Is this the future of giving patients medicine?

Louise Davis

A method for printing 3D objects that can control living organisms in predictable ways has been developed by an interdisciplinary team of researchers headed up at MIT. The technique may lead to 3D printing of biomedical tools, such as customised braces, that incorporate living cells to produce therapeutic compounds such as painkillers or topical treatments, the researchers claimed.

The new development was led by MIT Media Lab Associate Professor Neri Oxman and graduate students Rachel Soo Hoo Smith, Christoph Bader, and Sunanda Sharma, along with six others at MIT and at Harvard University’s Wyss Institute and Dana-Farber Cancer Institute. 

“We call them hybrid living materials, or HLMs,” Smith said. For their initial proof-of-concept experiments, the team precisely incorporated various chemicals into the 3D printing process. These chemicals act as signals to activate certain responses in biologically engineered microbes, which are spray-coated onto the printed object. Once added, the microbes display specific colours or fluorescence in response to the chemical signals.

In their study, the team describes the appearance of these coloured patterns in a variety of printed objects, which they say demonstrates the successful incorporation of the living cells into the surface of the 3D-printed material, and the cells’ activation in response to the selectively placed chemicals.

The objective is to make a robust design tool for producing objects and devices incorporating living biological elements, made in a way that is as predictable and scalable as other industrial manufacturing processes.

The team uses a multistep process to produce their hybrid living materials. First, they use a commercially available multimaterial inkjet-based 3D printer, and customised recipes for the combinations of resins and chemical signals used for printing. For example, they found that one type of resin, normally used just to produce a temporary support for overhanging parts of a printed structure and then dissolved away after printing, could produce useful results by being mixed in with the structural resin material.
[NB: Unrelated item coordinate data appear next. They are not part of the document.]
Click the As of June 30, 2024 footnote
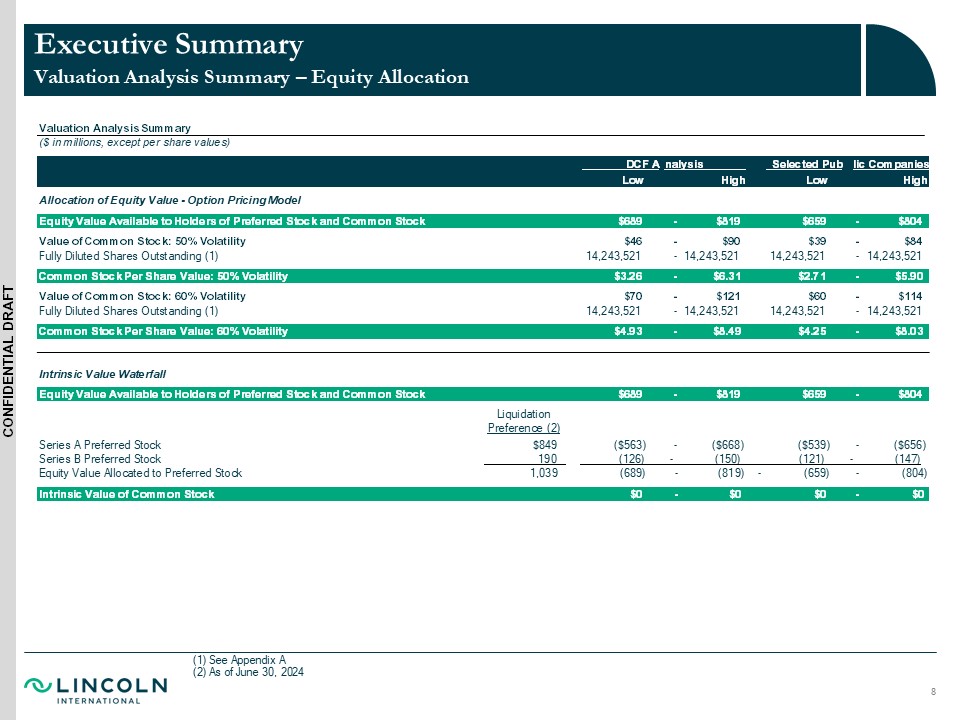The width and height of the screenshot is (960, 720). [248, 672]
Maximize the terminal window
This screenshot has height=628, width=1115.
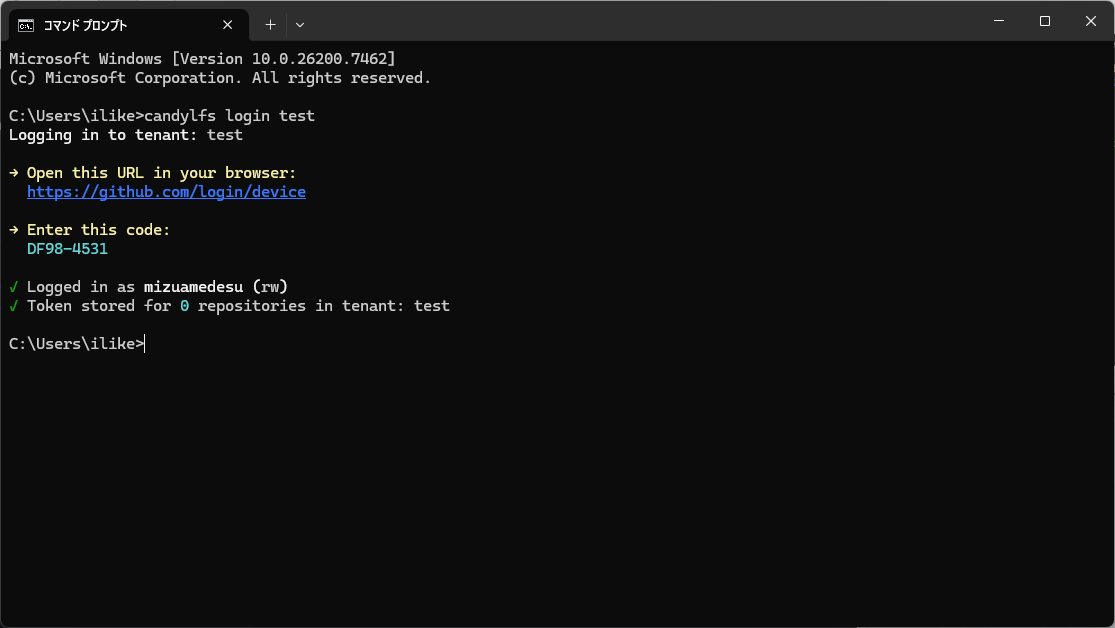click(x=1045, y=21)
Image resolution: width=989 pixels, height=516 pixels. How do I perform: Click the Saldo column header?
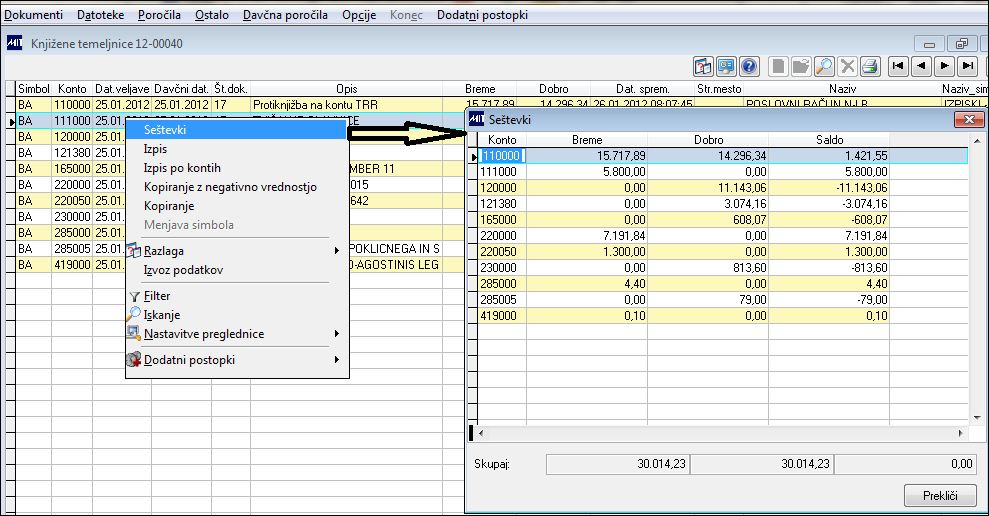point(829,139)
The parts of the structure that incorporate this support material become absorbent and are able to retain the chemical signals that control the behaviour of the living organisms.

Finally, the living layer is added: a surface coating of hydrogel — a gelatinous material composed mostly of water but providing a stable and durable lattice structure — is infused with biologically engineered bacteria and spray-coated onto the object.
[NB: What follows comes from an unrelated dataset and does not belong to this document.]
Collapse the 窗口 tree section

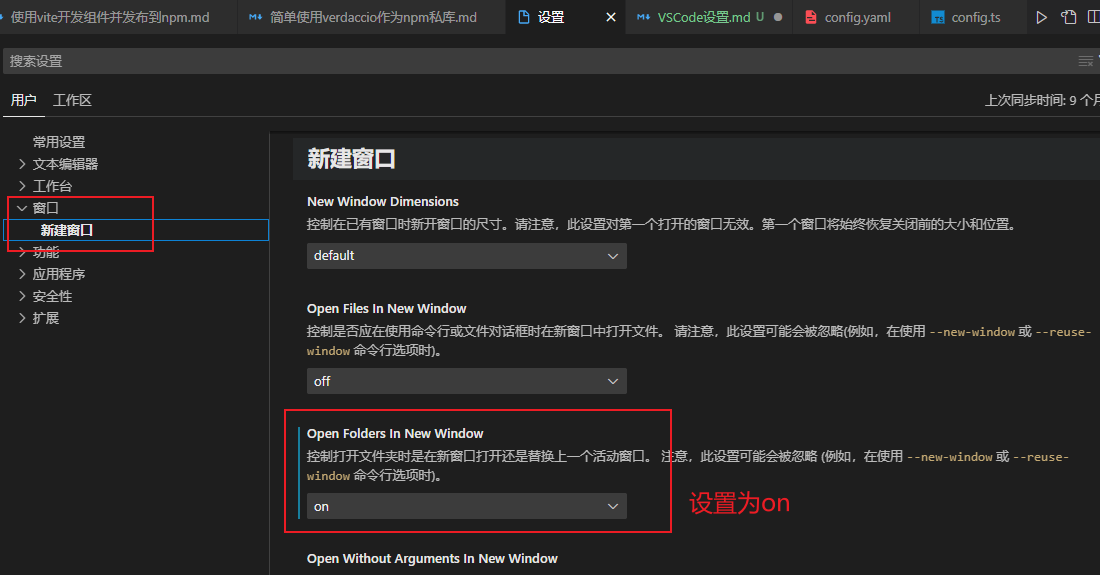[23, 208]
“We can define very specific shapes and distributions of the hybrid living materials and the biosynthesised products, whether they be colours or therapeutic agents, within the printed shapes,” Smith said. Some of these initial test shapes were made as silver-dollar-sized disks, and others in the form of colourful face masks, with the colours provided by the living bacteria within their structure. The colours take several hours to develop as the bacteria grow, and then remain stable once they are in place.

“There are exciting practical applications with this approach, since designers are now able to control and pattern the growth of living systems through a computational algorithm,” Oxman added. “Combining computational design, additive manufacturing, and synthetic biology, the HLM platform points toward the far-reaching impact these technologies may have across seemingly disparate fields, ‘enlivening’ design and the object space.”
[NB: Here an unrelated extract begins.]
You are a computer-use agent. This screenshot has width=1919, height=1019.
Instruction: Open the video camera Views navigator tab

The printing platform the team used allows the material properties of the printed object to be varied precisely and continuously between different parts of the structure, with some sections stiffer and others more flexible, and some more absorbent and others liquid-repellent. Such variations could be useful in the design of biomedical devices that can provide strength and support while also being soft and pliable to provide comfort in places where they are in contact with the body.